EXERCISE DIRECTIONS
Which of the lines in the data below contain the string "will"? Copy each of them.

[Opening DATA SUPPLIED section]

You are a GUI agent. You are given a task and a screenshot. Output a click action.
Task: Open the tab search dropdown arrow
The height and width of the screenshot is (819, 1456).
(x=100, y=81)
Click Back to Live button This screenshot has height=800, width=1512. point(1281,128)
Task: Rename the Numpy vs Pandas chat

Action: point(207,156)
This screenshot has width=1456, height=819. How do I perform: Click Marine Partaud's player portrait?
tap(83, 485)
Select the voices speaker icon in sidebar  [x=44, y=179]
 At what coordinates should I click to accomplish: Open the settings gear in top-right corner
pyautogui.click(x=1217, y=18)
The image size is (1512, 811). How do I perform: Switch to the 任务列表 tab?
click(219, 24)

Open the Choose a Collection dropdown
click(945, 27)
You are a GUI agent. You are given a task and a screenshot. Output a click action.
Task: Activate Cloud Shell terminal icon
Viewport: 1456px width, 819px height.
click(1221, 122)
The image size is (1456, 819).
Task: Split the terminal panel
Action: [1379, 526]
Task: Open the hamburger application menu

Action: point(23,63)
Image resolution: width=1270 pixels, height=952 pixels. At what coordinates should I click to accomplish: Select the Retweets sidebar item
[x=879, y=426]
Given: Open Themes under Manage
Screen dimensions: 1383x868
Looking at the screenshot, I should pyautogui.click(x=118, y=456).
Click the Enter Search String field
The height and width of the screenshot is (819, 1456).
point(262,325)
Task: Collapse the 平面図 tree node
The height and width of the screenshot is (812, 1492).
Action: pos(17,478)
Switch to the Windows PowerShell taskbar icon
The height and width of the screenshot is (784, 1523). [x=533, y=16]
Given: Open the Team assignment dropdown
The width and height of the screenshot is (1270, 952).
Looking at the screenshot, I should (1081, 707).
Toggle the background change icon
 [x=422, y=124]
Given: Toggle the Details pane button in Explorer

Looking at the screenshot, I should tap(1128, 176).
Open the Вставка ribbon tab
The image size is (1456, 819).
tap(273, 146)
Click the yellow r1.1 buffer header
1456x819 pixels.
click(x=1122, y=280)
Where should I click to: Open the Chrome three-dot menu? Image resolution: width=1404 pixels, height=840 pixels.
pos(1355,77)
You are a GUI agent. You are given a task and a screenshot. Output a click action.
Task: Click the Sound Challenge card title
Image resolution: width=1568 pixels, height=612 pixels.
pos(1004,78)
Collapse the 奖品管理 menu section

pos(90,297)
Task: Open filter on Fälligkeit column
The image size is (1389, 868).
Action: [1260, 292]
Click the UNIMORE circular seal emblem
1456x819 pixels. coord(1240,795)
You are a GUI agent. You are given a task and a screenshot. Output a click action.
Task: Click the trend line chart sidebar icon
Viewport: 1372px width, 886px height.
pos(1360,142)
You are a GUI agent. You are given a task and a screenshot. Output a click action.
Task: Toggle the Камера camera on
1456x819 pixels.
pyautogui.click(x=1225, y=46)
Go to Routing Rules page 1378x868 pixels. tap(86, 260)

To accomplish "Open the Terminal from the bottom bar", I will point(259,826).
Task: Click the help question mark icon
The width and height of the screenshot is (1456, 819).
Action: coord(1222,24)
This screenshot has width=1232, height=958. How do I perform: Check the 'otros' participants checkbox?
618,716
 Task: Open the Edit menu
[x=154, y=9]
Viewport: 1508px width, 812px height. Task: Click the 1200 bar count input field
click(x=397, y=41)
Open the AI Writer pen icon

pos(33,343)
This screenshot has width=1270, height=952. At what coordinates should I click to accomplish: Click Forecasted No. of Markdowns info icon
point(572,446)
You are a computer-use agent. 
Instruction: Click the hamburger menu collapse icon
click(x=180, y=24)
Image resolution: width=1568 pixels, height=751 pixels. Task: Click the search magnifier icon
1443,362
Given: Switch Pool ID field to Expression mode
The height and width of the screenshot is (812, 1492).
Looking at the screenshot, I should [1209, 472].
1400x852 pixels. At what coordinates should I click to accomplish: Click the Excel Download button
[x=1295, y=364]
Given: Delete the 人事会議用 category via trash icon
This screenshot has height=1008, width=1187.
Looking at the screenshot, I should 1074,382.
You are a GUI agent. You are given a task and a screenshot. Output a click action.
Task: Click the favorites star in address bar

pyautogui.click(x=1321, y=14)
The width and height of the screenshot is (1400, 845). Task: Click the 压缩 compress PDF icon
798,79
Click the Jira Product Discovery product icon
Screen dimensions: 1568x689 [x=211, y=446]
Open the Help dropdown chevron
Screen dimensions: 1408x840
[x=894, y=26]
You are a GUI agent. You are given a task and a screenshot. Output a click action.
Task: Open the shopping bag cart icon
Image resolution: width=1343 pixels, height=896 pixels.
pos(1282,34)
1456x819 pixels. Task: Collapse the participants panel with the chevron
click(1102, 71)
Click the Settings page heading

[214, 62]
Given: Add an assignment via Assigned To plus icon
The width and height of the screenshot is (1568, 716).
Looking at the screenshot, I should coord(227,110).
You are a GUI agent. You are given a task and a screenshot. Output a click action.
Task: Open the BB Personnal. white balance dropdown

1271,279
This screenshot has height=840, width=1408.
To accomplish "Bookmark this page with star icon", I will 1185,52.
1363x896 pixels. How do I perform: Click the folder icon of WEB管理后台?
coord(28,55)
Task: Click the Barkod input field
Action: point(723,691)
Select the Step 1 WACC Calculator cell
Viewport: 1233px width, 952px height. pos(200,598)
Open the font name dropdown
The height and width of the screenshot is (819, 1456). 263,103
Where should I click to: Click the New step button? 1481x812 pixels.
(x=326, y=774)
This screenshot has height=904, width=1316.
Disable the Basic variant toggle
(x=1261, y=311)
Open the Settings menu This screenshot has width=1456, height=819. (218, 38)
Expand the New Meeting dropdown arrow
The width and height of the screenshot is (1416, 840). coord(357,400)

[Closing DATA SUPPLIED section]

OUTPUT FOR THIS EXERCISE
To accomplish "Open the Terminal from the bottom bar", I will point(259,826).
To accomplish "Bookmark this page with star icon", I will 1185,52.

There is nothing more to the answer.